Since I got home from Japan I have been a bit silent online, I’ve been going non-stop catching up on life and I was photographically tired. (I don’t know if that’s a phrase but if it’s not I’m coining it) What I mean is that I have hundreds of photo’s that I still need to look over again and edit, but I simply haven’t had the energy to even open Lightroom.

Last Wednesday my mom phoned me to see if I wanted to join the family in Kleinmond for the long weekend. For those that don’t know, Kleinmond is a tiny beach side town about 2 hours outside of Cape Town. We used to go there often during my childhood. In fact, many of my best memories are from holidays spent in this little town. At first I wasn’t too keen to load up my car, get Rex settled into his travel box and head up the coast (Rex is my cat. He’s a total champ and travels with me). But the more I thought about it the more I decided that it may be good for me to go.
Kleinmond is off the grid for me. It always has been. The signal is spotty at best, our house doesn’t have a TV, the town doesn’t offer much to do and it’s quiet – so very very quiet. So that basically leaves you with either reading, talking or exploring.
I arrived late on Friday after battling the traffic out of the city. I was tired and spent most of Saturday trying to relax and switch off from work and other things that have been playing on my mind. When I woke up on Sunday the mist had rolled in from the ocean, covering the town in a beautiful layer of unknown. It got a photography itch going, you know that feeling where just can’t sit still, you have to pick up your camera and go shoot? That. My mom and I drove down to the coastline near Palmiet to go explore.
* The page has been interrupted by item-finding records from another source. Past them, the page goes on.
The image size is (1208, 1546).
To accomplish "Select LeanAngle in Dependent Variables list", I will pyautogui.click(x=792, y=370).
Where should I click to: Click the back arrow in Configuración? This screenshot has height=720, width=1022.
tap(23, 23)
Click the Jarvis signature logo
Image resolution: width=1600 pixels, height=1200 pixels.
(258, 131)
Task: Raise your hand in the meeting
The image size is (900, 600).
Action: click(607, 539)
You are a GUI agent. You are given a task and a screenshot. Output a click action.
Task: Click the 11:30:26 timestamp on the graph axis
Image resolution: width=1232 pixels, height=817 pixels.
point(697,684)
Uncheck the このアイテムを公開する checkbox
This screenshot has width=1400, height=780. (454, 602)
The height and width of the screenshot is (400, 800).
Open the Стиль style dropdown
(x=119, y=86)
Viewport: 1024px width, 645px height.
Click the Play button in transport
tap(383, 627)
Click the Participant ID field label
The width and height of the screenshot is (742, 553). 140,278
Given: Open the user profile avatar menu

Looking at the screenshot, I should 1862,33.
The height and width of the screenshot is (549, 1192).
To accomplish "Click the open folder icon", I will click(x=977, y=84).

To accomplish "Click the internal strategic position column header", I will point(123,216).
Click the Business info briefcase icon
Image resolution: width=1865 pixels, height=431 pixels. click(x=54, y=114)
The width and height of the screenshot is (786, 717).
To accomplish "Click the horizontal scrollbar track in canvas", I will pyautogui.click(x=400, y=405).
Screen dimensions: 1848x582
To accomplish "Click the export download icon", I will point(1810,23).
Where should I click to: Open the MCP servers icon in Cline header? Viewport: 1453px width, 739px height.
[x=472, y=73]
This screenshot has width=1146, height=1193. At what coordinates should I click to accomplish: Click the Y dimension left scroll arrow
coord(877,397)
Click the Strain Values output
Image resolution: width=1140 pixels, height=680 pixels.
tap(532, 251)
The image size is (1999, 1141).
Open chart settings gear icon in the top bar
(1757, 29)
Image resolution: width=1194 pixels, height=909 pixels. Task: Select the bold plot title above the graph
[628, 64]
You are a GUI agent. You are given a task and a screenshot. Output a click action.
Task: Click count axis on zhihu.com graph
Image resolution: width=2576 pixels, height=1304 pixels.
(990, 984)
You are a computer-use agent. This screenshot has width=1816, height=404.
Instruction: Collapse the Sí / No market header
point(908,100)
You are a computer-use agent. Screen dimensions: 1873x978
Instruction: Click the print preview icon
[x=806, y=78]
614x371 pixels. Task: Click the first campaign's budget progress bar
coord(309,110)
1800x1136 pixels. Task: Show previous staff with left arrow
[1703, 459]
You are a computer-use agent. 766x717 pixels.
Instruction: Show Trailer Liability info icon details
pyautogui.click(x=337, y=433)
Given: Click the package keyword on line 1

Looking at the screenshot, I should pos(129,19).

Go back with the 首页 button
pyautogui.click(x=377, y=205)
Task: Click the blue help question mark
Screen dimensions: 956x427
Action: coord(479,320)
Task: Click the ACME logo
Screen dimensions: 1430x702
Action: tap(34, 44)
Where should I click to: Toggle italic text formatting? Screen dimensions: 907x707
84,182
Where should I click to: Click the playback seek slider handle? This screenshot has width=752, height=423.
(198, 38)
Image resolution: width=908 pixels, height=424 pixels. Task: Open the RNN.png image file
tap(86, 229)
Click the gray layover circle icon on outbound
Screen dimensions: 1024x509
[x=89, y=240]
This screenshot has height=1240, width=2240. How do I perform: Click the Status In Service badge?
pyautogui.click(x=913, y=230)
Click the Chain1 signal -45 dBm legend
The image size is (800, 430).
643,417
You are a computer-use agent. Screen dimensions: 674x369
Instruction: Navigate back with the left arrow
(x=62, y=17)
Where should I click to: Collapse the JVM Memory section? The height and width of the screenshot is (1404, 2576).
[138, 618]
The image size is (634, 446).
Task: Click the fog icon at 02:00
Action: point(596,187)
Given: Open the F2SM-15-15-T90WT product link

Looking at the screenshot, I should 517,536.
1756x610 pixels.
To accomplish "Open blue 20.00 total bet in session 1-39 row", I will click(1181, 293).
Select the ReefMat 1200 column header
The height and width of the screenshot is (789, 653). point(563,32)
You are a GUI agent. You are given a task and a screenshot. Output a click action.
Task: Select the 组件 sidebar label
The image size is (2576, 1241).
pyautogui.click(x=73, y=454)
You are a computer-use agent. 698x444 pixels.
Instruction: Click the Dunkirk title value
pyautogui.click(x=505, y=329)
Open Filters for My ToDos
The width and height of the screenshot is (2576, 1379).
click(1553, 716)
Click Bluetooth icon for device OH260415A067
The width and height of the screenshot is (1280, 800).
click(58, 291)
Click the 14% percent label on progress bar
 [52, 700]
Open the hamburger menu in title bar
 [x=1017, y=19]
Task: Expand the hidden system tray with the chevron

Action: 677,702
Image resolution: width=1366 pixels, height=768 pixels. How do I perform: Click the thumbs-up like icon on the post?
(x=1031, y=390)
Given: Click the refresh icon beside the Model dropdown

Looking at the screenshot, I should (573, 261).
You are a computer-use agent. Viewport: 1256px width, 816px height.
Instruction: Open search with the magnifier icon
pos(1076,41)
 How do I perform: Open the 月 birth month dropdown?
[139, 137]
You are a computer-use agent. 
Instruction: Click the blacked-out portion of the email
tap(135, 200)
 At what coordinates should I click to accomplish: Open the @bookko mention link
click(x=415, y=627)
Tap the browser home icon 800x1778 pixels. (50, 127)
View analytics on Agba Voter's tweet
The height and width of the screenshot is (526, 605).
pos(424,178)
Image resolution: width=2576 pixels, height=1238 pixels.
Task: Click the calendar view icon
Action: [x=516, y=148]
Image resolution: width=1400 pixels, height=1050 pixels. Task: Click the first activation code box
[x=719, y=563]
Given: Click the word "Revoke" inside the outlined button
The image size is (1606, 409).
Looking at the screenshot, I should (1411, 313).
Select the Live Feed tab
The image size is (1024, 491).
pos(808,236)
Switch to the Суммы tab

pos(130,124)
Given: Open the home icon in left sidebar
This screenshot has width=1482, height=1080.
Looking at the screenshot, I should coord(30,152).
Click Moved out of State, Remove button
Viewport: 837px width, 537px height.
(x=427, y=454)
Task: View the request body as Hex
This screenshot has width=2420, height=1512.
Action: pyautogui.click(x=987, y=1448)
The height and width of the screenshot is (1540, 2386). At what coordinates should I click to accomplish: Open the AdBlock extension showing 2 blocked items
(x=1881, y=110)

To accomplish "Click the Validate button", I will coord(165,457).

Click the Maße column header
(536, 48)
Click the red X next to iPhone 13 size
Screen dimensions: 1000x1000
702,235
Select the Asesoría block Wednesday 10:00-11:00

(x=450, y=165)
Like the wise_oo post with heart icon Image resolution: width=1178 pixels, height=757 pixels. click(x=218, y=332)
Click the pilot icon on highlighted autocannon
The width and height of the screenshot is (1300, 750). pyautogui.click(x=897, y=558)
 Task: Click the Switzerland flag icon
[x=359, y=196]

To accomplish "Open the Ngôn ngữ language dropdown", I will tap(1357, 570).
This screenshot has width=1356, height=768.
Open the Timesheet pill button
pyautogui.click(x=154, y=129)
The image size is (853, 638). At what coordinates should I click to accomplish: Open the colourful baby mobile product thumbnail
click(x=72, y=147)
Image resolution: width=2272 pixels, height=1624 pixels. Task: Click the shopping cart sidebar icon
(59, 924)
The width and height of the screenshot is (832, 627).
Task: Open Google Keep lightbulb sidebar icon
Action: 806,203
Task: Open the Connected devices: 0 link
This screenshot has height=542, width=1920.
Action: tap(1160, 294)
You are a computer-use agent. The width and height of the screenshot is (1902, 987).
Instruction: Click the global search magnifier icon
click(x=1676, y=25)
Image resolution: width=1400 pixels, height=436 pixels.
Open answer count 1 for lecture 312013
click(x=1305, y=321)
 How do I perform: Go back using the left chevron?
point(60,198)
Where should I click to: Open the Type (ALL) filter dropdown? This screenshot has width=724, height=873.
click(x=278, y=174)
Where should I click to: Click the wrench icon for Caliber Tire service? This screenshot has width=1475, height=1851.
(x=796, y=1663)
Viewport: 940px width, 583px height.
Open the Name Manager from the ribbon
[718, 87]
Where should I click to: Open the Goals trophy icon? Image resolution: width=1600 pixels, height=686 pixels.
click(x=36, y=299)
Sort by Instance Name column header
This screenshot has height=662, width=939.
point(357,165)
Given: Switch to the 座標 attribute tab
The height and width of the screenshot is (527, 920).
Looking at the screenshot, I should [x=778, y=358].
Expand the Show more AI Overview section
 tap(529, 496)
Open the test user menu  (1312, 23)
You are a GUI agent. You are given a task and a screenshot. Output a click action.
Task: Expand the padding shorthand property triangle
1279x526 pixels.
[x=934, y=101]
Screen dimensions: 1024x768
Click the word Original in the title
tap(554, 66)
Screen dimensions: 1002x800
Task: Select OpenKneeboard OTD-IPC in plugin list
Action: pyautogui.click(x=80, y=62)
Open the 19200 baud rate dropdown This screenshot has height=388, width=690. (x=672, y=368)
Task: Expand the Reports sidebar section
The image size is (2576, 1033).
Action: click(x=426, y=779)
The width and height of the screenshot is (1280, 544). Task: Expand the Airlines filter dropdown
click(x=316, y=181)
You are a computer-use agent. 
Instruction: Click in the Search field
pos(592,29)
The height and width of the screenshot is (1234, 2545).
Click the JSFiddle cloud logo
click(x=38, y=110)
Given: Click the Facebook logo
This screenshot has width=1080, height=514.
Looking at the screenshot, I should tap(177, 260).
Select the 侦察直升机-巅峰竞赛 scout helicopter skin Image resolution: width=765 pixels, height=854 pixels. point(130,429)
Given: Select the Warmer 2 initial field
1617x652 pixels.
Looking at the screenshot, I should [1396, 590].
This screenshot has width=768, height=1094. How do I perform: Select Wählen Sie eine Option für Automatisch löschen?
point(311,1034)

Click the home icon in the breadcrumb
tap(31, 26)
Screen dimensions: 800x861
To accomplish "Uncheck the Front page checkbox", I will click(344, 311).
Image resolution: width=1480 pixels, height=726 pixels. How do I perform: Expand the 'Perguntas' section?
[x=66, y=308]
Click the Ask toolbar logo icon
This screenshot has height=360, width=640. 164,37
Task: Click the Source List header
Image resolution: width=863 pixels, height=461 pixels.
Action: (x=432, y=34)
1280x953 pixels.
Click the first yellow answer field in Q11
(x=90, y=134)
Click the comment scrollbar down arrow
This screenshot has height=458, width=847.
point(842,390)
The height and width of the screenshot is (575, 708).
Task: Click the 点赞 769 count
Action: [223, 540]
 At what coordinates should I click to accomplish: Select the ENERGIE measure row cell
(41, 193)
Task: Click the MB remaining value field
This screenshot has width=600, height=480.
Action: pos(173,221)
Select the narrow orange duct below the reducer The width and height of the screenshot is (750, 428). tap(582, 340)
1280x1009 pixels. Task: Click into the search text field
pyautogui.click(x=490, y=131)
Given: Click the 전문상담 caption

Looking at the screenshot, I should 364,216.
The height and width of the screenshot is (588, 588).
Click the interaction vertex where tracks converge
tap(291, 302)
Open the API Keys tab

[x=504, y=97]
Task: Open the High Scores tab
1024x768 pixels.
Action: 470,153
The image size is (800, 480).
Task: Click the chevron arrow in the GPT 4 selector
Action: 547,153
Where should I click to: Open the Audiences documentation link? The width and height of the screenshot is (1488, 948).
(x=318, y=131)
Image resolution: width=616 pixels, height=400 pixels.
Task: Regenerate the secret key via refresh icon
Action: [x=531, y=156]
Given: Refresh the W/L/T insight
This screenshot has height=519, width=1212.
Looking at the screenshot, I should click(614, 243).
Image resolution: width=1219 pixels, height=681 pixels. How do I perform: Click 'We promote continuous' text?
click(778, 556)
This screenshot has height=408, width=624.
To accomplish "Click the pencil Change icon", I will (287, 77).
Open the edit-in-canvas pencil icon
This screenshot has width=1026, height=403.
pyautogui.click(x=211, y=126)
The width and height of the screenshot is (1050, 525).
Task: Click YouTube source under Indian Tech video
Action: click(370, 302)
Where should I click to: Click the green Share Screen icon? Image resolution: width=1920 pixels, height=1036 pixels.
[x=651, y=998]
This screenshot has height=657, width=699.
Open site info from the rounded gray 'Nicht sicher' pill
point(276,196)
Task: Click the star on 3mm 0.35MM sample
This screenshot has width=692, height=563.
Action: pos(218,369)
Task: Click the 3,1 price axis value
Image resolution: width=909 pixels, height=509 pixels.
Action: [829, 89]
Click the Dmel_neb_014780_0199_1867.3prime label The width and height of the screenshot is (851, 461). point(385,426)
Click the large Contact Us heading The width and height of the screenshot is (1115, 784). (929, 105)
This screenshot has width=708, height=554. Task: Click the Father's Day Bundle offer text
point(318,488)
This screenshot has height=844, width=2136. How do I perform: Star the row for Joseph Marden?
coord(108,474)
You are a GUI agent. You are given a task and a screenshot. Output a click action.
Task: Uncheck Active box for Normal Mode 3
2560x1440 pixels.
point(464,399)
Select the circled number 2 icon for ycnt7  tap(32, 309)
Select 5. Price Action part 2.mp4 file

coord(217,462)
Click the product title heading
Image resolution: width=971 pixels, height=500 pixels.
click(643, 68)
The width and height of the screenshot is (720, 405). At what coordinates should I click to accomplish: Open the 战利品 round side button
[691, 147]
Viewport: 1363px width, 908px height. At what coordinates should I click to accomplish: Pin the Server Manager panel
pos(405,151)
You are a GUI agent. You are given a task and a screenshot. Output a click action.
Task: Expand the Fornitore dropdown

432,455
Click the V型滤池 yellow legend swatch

The sea air smelled fresh, the mist cooled my skin and the sound of massive waves breaking just off the shoreline drowned out the thoughts in my mind. It took me about a second before I snapped my first photo. I’ve missed it. I’ve missed taking photographs of things other than street.

And that’s the importance of remembering, of remembering why you loved something to begin with. The pure excitement and joy of capturing memories, of capturing a day, a morning, a trip or holiday. The small things.
I realise now, like I have before that we so often get stuck in shooting just what out audience expects to see and forget to also photograph the other things that make us happy. We find and create our constraints and we think we can’t break out of them. But we should. Half an hour of walking along the coast and taking a couple of photo’s of something that I haven’t photographed in forever was unbelievably refreshing for me. It was grounding to completely change the pace. I drove home on Sunday afternoon, excited to get home to look through my photos and edit them for a post. I haven’t felt like that in a couple of weeks.

So this is a small reminder to everyone to not get stuck in a mold that we form around our photographic styles and subjects. Shoot where your heart takes you. Share what makes you happy, not just what people expect.



Remember why you love taking photo’s.
xo
That is a wonderful sentiment. Instagram success tends to qualify what our page should like and we run to that and everything becomes homogenized. There is an entire world to photograph.. shapes and colors..humanscape and landscape…waiting to be rediscovered through the lens.